--- Given information ---

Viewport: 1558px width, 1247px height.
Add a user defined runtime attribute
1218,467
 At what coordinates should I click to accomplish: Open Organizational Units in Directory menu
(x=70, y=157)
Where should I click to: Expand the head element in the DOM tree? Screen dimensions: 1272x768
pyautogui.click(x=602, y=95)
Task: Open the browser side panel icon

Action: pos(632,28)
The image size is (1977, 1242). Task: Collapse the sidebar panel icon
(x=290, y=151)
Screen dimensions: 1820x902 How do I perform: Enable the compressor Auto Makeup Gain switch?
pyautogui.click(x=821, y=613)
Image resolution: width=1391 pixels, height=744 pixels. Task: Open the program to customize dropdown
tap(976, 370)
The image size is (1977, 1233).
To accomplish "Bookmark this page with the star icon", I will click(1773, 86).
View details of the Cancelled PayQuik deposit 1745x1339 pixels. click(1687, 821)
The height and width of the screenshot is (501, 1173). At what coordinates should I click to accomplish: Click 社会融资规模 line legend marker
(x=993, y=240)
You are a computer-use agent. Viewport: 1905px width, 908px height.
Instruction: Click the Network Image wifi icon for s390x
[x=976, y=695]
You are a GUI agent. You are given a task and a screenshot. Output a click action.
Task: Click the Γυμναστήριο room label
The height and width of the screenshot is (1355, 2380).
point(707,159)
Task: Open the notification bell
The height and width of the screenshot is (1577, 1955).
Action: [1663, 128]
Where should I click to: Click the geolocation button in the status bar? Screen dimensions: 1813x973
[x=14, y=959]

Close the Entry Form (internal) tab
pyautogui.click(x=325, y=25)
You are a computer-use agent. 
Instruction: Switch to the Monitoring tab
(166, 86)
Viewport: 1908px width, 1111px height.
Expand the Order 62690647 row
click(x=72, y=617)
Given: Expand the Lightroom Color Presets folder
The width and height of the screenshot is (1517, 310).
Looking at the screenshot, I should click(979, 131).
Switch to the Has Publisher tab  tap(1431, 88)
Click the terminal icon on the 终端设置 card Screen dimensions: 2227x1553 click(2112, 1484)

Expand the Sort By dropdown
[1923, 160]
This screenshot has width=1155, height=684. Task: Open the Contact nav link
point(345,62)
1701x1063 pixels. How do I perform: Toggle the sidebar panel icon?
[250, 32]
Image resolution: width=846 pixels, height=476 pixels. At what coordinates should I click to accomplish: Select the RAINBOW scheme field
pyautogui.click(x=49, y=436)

---

The expected response consists solely of the lines from the one with "1701x1063 pixels. How" through the end of the records, repeated exactly.

1701x1063 pixels. How do I perform: Toggle the sidebar panel icon?
[250, 32]
Image resolution: width=846 pixels, height=476 pixels. At what coordinates should I click to accomplish: Select the RAINBOW scheme field
pyautogui.click(x=49, y=436)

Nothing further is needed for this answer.